→ **Article**:

################

Eugene Van Wyk (“Van
Wyk”
)
testified that he is the Chief Executive Officer
of FMCG Division of the first respondent. He confirmed that he was
the author
of the letters dated 18 April 2008 and that they were
given to the employees who refused to sign the letters on the space
provided
for as they were unhappy that they were to be dismissed. He
testified that they received notice on 31 January 2008 that the
contracts
would be cancelled and from February 2008 they held
meetings with all the employees to report what was happening. They
further
reported that they were going into a process to look for
other alternatives for where they could use the staff elsewhere in
the
company. He held a meeting with the National Inland Director for
DHL to take over their staff as they were going to take over the
two
contracts. He was told that DHL had also lost other contracts and
was unable to employ all employees and that they would
allow them to
apply for positions at DHL and appoint them through a screening
process.

################

Items from a data source

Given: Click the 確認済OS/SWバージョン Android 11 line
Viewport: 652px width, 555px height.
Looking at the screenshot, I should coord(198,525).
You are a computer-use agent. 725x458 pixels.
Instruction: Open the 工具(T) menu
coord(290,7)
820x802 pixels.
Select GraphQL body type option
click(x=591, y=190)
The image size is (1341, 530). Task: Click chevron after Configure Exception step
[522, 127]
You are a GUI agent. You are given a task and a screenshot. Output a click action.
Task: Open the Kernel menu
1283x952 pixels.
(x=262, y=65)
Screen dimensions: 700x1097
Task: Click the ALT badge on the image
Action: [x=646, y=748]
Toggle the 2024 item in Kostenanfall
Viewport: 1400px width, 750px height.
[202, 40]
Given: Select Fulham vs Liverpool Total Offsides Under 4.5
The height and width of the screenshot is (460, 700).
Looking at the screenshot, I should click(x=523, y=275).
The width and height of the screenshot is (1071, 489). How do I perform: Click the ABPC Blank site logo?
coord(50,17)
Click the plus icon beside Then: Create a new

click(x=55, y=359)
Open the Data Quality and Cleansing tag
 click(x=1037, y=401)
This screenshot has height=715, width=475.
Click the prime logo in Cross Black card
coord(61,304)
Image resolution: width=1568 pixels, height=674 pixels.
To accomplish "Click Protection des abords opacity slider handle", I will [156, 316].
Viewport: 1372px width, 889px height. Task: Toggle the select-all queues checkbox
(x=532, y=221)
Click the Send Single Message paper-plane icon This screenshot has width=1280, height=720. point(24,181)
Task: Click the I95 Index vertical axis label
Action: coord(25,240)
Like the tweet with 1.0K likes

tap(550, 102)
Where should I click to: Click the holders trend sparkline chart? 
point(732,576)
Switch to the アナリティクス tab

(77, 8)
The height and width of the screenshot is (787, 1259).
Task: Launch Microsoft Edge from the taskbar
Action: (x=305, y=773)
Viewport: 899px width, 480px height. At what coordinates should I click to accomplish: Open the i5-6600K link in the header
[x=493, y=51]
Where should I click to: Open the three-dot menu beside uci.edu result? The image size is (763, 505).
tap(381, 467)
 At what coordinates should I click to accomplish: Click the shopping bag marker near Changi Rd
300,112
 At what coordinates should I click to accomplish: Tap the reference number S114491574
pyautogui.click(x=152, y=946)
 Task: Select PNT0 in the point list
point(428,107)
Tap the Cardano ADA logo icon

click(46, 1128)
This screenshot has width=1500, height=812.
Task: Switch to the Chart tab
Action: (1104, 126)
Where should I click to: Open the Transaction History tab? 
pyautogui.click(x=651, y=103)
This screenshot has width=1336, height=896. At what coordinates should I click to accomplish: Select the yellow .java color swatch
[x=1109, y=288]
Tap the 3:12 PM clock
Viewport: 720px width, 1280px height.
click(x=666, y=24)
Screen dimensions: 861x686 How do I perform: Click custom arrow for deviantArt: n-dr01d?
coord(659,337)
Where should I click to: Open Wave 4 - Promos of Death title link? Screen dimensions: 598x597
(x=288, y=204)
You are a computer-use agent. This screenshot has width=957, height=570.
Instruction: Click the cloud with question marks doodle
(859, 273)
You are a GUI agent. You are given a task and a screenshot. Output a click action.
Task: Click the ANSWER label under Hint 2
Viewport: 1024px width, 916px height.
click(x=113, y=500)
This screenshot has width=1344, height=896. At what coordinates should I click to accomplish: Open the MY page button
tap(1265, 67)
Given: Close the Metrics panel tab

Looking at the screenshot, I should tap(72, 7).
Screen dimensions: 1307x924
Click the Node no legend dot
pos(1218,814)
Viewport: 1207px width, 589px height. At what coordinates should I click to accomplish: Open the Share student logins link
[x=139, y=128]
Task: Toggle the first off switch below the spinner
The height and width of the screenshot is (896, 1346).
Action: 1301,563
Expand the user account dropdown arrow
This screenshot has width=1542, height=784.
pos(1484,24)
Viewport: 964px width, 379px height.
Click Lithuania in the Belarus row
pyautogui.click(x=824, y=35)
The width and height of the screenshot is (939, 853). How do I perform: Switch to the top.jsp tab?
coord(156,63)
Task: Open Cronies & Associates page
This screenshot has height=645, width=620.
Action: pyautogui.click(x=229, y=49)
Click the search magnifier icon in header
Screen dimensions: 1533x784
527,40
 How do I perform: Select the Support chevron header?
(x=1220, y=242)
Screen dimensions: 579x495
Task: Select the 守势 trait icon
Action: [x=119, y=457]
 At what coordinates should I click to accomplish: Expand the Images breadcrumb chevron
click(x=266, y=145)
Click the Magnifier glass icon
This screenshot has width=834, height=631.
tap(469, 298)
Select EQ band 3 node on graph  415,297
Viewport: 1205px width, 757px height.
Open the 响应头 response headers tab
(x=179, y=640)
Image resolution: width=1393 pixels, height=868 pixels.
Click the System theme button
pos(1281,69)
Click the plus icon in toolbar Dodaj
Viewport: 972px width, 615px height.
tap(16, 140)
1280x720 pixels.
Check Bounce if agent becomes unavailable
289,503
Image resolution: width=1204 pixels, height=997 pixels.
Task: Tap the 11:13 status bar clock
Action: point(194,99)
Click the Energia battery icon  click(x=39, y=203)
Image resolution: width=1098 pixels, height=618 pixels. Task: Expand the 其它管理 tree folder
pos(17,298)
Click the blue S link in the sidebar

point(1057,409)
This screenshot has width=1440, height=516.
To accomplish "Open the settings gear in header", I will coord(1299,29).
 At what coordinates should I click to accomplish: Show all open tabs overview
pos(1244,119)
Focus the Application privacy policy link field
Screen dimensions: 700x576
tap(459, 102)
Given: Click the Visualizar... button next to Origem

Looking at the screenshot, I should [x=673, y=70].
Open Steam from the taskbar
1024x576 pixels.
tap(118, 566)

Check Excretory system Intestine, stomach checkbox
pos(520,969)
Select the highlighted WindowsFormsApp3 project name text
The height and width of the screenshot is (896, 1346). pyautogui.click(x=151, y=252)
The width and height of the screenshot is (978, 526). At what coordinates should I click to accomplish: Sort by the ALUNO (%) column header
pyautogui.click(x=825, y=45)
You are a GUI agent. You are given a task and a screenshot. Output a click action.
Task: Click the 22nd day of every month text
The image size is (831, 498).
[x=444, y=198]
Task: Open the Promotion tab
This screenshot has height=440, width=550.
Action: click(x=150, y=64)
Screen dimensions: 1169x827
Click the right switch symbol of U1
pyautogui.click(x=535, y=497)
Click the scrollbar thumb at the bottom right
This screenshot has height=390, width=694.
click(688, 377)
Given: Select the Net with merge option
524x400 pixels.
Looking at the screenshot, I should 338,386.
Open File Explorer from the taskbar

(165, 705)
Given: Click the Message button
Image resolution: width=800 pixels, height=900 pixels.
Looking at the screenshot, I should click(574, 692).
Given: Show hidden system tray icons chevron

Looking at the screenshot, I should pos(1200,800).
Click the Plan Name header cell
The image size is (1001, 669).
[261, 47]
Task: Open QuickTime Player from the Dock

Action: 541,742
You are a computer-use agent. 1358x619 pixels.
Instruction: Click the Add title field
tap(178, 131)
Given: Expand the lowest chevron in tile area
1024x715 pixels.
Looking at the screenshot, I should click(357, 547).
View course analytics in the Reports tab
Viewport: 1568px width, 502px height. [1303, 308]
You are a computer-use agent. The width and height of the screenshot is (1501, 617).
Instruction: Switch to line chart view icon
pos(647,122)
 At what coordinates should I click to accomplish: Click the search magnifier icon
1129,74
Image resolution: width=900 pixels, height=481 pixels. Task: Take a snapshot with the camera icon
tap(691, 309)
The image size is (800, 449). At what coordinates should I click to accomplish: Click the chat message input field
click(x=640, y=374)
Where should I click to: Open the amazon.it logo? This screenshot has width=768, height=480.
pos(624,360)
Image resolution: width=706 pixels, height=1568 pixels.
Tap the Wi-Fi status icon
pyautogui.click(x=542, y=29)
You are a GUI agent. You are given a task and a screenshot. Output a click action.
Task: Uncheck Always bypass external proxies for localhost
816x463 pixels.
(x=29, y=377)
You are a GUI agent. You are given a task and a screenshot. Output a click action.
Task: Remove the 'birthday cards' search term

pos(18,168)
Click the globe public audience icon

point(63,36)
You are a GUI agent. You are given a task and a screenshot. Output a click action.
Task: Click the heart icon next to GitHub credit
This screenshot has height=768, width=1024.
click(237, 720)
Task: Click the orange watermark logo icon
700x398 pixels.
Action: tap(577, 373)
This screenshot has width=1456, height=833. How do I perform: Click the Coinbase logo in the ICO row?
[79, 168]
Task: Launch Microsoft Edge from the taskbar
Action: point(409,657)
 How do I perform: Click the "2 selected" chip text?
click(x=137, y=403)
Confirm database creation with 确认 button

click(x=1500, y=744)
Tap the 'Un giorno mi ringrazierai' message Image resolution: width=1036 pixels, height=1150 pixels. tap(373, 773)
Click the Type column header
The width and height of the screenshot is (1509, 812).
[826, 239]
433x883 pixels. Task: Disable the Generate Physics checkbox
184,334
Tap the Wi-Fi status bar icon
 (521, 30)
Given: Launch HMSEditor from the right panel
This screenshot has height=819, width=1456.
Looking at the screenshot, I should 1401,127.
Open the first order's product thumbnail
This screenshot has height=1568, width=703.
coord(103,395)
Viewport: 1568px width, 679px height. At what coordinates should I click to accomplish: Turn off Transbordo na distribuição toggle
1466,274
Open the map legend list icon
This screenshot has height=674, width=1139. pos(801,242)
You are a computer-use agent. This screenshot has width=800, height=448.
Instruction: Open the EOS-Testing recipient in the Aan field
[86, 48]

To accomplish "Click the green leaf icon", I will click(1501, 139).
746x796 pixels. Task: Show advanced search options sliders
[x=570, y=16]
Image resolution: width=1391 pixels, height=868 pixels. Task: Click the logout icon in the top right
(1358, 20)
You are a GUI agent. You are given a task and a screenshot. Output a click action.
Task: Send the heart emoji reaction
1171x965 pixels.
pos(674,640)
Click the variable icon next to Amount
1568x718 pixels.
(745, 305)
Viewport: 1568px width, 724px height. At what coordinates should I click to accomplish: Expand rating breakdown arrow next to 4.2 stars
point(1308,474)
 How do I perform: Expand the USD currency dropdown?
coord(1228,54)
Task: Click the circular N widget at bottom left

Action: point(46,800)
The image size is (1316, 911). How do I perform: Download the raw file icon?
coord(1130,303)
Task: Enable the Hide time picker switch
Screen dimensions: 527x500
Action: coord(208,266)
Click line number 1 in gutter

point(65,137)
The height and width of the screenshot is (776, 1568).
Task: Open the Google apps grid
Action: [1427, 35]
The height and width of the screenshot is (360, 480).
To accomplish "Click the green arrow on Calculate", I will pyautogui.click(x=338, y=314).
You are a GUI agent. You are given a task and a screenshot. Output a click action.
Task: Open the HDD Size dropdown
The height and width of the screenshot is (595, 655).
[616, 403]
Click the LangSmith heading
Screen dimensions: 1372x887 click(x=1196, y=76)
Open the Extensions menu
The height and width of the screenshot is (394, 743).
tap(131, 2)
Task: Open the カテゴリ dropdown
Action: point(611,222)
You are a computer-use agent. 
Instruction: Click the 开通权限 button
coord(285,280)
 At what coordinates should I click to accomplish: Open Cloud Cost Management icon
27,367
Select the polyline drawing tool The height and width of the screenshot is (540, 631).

################

→ **Tasks to perform**:
1. Edit the entries starting at the line that contains "Viewport: 1372px width, 889px" and ending at the line that contains "Action: (x=305, y=773)", replacing "sparkline chart" with "line graph" and leaving everything else unchanged; return only those lines.
2. Pick up the testimony excerpt about Van Wyk's account of the cancelled contracts after its last sentence and continue it.
The entries bear no relation to the testimony excerpt.

→ **Answers to the exercise**:
1.
Viewport: 1372px width, 889px height. Task: Toggle the select-all queues checkbox
(x=532, y=221)
Click the Send Single Message paper-plane icon This screenshot has width=1280, height=720. point(24,181)
Task: Click the I95 Index vertical axis label
Action: coord(25,240)
Like the tweet with 1.0K likes

tap(550, 102)
Where should I click to: Click the holders trend line graph? 
point(732,576)
Switch to the アナリティクス tab

(77, 8)
The height and width of the screenshot is (787, 1259).
Task: Launch Microsoft Edge from the taskbar
Action: (x=305, y=773)

2.
Van Wyk mentioned
further that they could not use LIFO as selection method since most
employees started together when they obtained
the two contracts
respectively and as such there would have been about 300 to 400
employees eligible for the 100 positions at
Colgate. LIFO was then
disqualified as it was not practical to use it. They then used the
open competition method. There were
a lot of people who did not
apply for the advertised positions and indicated that they wanted
their severance money. Those who
applied were evaluated by the
computer system to determine those suitable for retention.
When confronted by the
allegation in the letter issued to the first respondent that his
application was unsuccessful, Van Wyk
replied that the letter was a
standard letter issued to 600 employees after they could not find
alternatives. He, however, checked
the files and could not ascertain
whether first respondent had indeed applied for a position for the
letter to read that his
application was unsuccessful. He did not
keep minutes of the meetings he had with the employees.
The first respondent
testified that he held a position of picker controller together with
other two pickers. He was working on
UniLever and Colgate contracts
and the two had the same system. Prior to his retrenchment, a
certain “Kaifas Mkhari”
was brought in from “Invoicing”
and he shared the duties of Colgate and Unilever with him. The first
respondent confirmed
that he attended a meeting called in January
2008 where Mike van Staden, who was the Distribution Manager,
informed them that
Kimberly-Clark and Unilever contracts were going
to be cancelled and that there would be restructuring as a result.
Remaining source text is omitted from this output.